Page MenuHomePhabricator

column family cassandra metrics size
Closed, ResolvedPublic

Description

one ripple effect of multi-instance cassandra will be on graphite metrics, ATM each cassandra JVM uses ~11G on disk in graphite, e.g. restbase1009 (total 222G now)

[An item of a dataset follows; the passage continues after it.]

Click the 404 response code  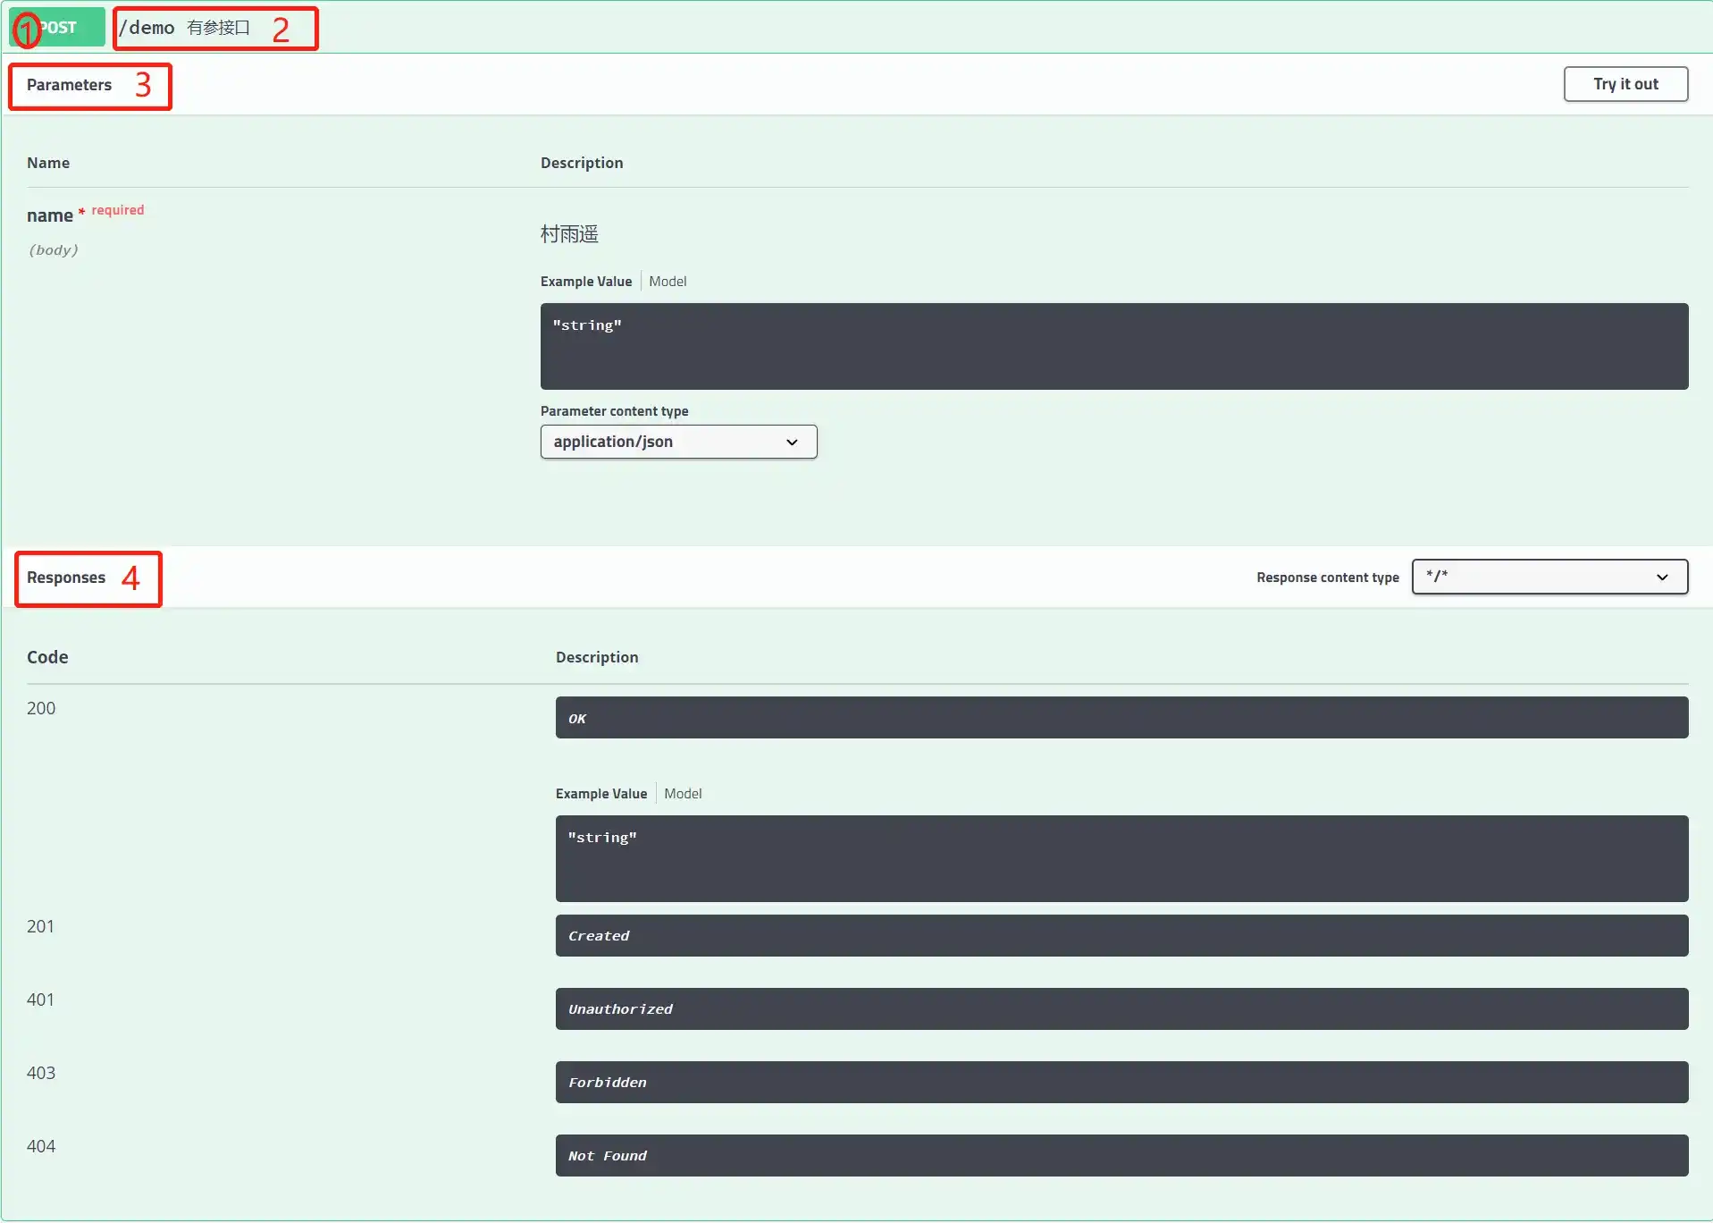[x=41, y=1146]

per-CF metrics take up two-three order of magnitudes more than the rest

$ du -hcs restbase1009/org/apache/cassandra/metrics/*
1.5M	restbase1009/org/apache/cassandra/metrics/CQL
12M	restbase1009/org/apache/cassandra/metrics/Cache
46M	restbase1009/org/apache/cassandra/metrics/ClientRequest
9.9G	restbase1009/org/apache/cassandra/metrics/ColumnFamily
9.9M	restbase1009/org/apache/cassandra/metrics/CommitLog
2.4M	restbase1009/org/apache/cassandra/metrics/Compaction
47M	restbase1009/org/apache/cassandra/metrics/Connection
14M	restbase1009/org/apache/cassandra/metrics/DroppedMessage
3.6M	restbase1009/org/apache/cassandra/metrics/FileCache
4.5M	restbase1009/org/apache/cassandra/metrics/ReadRepair
1.2M	restbase1009/org/apache/cassandra/metrics/Storage
38M	restbase1009/org/apache/cassandra/metrics/ThreadPools
10G	total

and some metric types have plenty of derived metrics which contribute to that, e.g. latencies CasCommitLatency

-rw-r--r--  1 _graphite _graphite 309088 Sep 25 13:50 15MinuteRate.wsp
-rw-r--r--  1 _graphite _graphite 309088 Sep 25 13:49 1MinuteRate.wsp
-rw-r--r--  1 _graphite _graphite 309088 Sep 25 13:49 50percentile.wsp
-rw-r--r--  1 _graphite _graphite 309088 Sep 25 13:49 5MinuteRate.wsp
-rw-r--r--  1 _graphite _graphite 309088 Sep 25 13:51 75percentile.wsp
-rw-r--r--  1 _graphite _graphite 309088 Sep 25 13:49 95percentile.wsp
-rw-r--r--  1 _graphite _graphite 309088 Sep 25 13:50 98percentile.wsp
-rw-r--r--  1 _graphite _graphite 309088 Sep 25 13:50 999percentile.wsp
-rw-r--r--  1 _graphite _graphite 309088 Sep 25 13:47 99percentile.wsp
-rw-r--r--  1 _graphite _graphite 309088 Sep 25 13:47 count.wsp
-rw-r--r--  1 _graphite _graphite 309088 Sep 25 13:47 max.wsp
-rw-r--r--  1 _graphite _graphite 309088 Sep 25 13:48 mean.wsp
-rw-r--r--  1 _graphite _graphite 309088 Sep 25 13:49 meanRate.wsp
-rw-r--r--  1 _graphite _graphite 309088 Sep 25 13:50 min.wsp
-rw-r--r--  1 _graphite _graphite 309088 Sep 25 13:50 stddev.wsp

for each of those there's between 2k and 3k files each of 309kb

15MinuteRate.wsp:1389
1MinuteRate.wsp:1389
50percentile.wsp:2141
5MinuteRate.wsp:1389
75percentile.wsp:2141
95percentile.wsp:2141
98percentile.wsp:2141
999percentile.wsp:2009
99percentile.wsp:2141
count.wsp:3548
max.wsp:2141
mean.wsp:2009
meanRate.wsp:1389
min.wsp:2141
stddev.wsp:2009

I think we can trim the list of derived metrics to the most relevant ones, e.g. 50/75/95/99 percentile, count, 1MinuteRate

Event Timeline

fgiunchedi claimed this task.
fgiunchedi raised the priority of this task from to High.
fgiunchedi updated the task description. (Show Details)
fgiunchedi added subscribers: Joe, fgiunchedi, GWicke and 4 others.
fgiunchedi lowered the priority of this task from High to Medium.Sep 25 2015, 3:23 PM

I think we can trim the list of derived metrics to the most relevant ones, e.g. 50/75/95/99 percentile, count, 1MinuteRate

I still can't help but wish that we didn't need to be so frugal with metrics storage, but if we need to get size down, some of these derived metrics are low hanging fruit.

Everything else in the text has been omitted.